● Task description: Only the lines from the start of the entries up to and including the line with "Given: Navigate to Design under Implement" should be written out, exactly as they stand.

**** Data under study

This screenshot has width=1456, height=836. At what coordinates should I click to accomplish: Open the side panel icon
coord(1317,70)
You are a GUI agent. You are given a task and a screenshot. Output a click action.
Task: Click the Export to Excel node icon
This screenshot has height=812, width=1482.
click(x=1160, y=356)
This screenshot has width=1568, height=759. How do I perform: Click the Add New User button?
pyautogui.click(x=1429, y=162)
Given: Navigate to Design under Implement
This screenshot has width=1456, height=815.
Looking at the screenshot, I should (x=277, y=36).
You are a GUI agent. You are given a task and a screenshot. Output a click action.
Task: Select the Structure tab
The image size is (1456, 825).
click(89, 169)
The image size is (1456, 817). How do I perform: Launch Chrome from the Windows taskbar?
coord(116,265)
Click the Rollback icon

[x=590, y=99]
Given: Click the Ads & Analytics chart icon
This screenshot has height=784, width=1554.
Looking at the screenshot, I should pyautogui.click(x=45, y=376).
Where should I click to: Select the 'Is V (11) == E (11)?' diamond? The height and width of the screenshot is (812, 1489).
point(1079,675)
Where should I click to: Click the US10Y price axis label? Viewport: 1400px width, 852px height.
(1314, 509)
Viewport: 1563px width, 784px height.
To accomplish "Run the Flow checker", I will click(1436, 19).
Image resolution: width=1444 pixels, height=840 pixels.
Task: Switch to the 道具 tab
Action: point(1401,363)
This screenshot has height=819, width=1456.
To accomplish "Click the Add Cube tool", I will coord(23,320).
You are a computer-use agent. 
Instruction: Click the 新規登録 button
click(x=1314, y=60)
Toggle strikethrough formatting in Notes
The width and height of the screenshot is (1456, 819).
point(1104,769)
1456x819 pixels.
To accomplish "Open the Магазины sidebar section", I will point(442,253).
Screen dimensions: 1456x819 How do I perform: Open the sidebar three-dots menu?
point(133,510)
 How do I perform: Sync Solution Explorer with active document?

********

● Response to the exercise:
This screenshot has width=1456, height=836. At what coordinates should I click to accomplish: Open the side panel icon
coord(1317,70)
You are a GUI agent. You are given a task and a screenshot. Output a click action.
Task: Click the Export to Excel node icon
This screenshot has height=812, width=1482.
click(x=1160, y=356)
This screenshot has width=1568, height=759. How do I perform: Click the Add New User button?
pyautogui.click(x=1429, y=162)
Given: Navigate to Design under Implement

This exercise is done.